The Retire Advocate
November
2025
Aaron Leonard's Menace of Our Time: The Long War Against American Communism
Mike Andrew
Aaron Leonard has made a career documenting the US government’s war against domestic radicals.
His first two books – Heavy Radicals: The FBI’s Secret War on America’s Maoists and A Threat of the First Magnitude, FBI Counterintelligence & Infiltration – focus on the Maoist Revolutionary Communist Party (RCPUSA), of which Leonard was a member.
His next two – The Folk Singers and the Bureau and Whole World in an Uproar: Music, Rebellion & Repression – tell the story of FBI surveillance of American musicians and cultural figures.
Leonard’s latest book – Menace of Our Time: The Long War Against
American Communism – documents US government attacks on the oldest US communist organization, CPUSA.

Although no American communist organization today has anywhere near the numbers or influence that CPUSA gained in the 1940s, while the US was aligned with the Soviet Union against Nazi Germany, recent political developments suggest that we could learn some lessons about the danger of government surveillance from the past.
Leonard’s books, then, should be required reading for members of any progressive organization that seeks to challenge the Trump regime.
Basing his revelations on public information requests from the US government, Leonard offers an inside look at the tactics used by the government to attack – not just the CPUSA – but many anti-fascist and anti-war organizations.
In his newest book, Leonard outlines the practical means used to attack communists and progressives:
Federal laws – the Hatch Act, the Smith Act, the McCarran Act – that defined “anti-American” actions in very broad terms that gave the government free rein to prosecute anyone they wanted;
Use of federal agents to infiltrate the CPUSA and other organizations.
Entrapment of US civilians so as to force them into becoming informers;
Incitement of mob violence against communists and their progressive allies.
The spies and informers employed by the US government often reported only the vaguest charges against the subjects of their investigations. And without revealing their own identities so their reports could never be questioned. For example, Leonard reproduces this section from an FBI document:
“Edward G. Robinson has been identified as a Communist by Informant REDACTED. Charles Chaplin, according to REDACTED, may or may not be a member of the Communist Party.

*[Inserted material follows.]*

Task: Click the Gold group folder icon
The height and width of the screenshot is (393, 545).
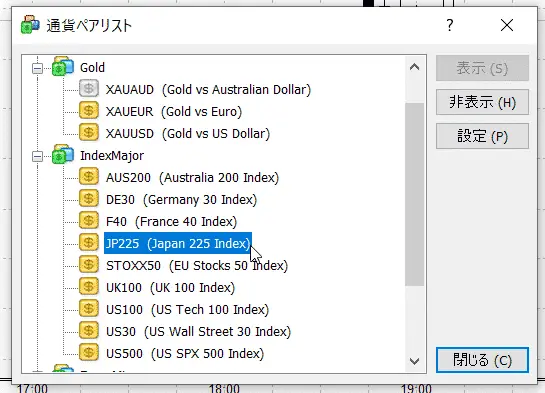Action: coord(63,66)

However REDACTED has stated that Chaplin has financed the West Coast Communist newspaper People’s World…John Garfield, according to the informant REDACTED has been affiliated with the Actors Laboratory, the Young Communist League, the Hollywood Anti-Nazi League, the Hollywood Democratic Committee, and the Hollywood Independent Citizens Committee for the Arts, Sciences and Professions.”
Sound familiar? Is Antifa a terrorist organization? Is Zohran Mamdani a communist?
On the basis of allegations like these, public figures were pressured to renounce their affiliations with communist or communist-adjacent groups, and to inform on their former colleagues. Hollywood director Elia Kazan is perhaps the most notorious example, but there were many others.
Leonard shows how the FBI also manipulated ordinary people into becoming informers. Take for example the case of John Lautner, a Hungarian-born American communist who was suspected by Hungarian communists of being a US spy. The FBI threatened to deport him to Hungary – where he assumed he’d be shot – unless he gave them the names of all the communists he knew.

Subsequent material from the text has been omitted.